The National Highway Traffic Administration proposed a new rule today that would force auto makers to place prominent plain language badges to distinguish their alternative fuel vehicles.
Exterior badges, fuel filler compartment labels and a description of the car’s capability for alternative fuels – like diesel – in the owner’s manual are all part of the proposed change. NHTSA estimates that it could cost automakers over $13 million per model year and is calling for badges in natural language that specify which alternative fuel the car can run on. The badges will be required to be positioned on the vehicle’s rear either to the right of or directly below the vehicle name.
Diesel passenger vehicles are gaining traction in the U.S. where gasoline is traditionally the fuel of choice. Volkswagen has offered small diesel cars for decades and other other manufacturers are following the German brand’s lead. VW still sells the most by far, but Chevrolet began marketing its Cruze Clean Turbo Diesel sedan for the 2014 model year as a direct competitor to the Jetta TDI.
Both vehicles would be affected by the proposed law because neither feature the sort of “plain language” badges NHTSA describes. Volkswagen has already cultivated recognition for its extensive line of diesel vehicles. Customers can choose a TDI powetrain in most VW vehicles. The only North American products that don’t offer a diesel are the Tiguan small crossover, CC sedan and Eos hardtop convertible.
Chevrolet’s diesel portfolio is much more modest with the Cruze as the only option. If the proposed law comes into effect, it could serve to raise Chevrolet’s profile as an option for diesel buyers. “Anything that’s in plain language always helps,” Chevrolet spokeswoman Annalisa Bluhm said in a telephone interview. “[Volkswagen has] been in the market for so much longer. In diesel circles, we’re gaining momentum. It’s going to take some time.”
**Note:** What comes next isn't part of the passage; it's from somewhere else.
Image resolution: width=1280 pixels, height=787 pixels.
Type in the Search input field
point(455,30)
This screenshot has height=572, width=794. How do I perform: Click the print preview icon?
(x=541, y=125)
The Cruze can also run on B20 biodiesel. While the fuel appeals to a niche group, it’s a capability that others don’t offer and that the new legislation could highlight, Bluhm said.
Some companies already heavily brand their alternative fuel vehicles, but the specific proposed requirements would mean every automaker making some sort of change to their current designs. NHTSA says it expects the benefits would outweigh the costs, even if it leads to a “modest” increase in consumers purchasing alternative fuel vehicles.
In addition to requiring the badges, NHTSA says it will develop a consumer information campaign aimed at explaining the fuel economy and greenhouse gas emissions benefits associated with alternative fuel vehicles. The campaign would also serve to inform consumers of where stations that offer alternative fuels are located.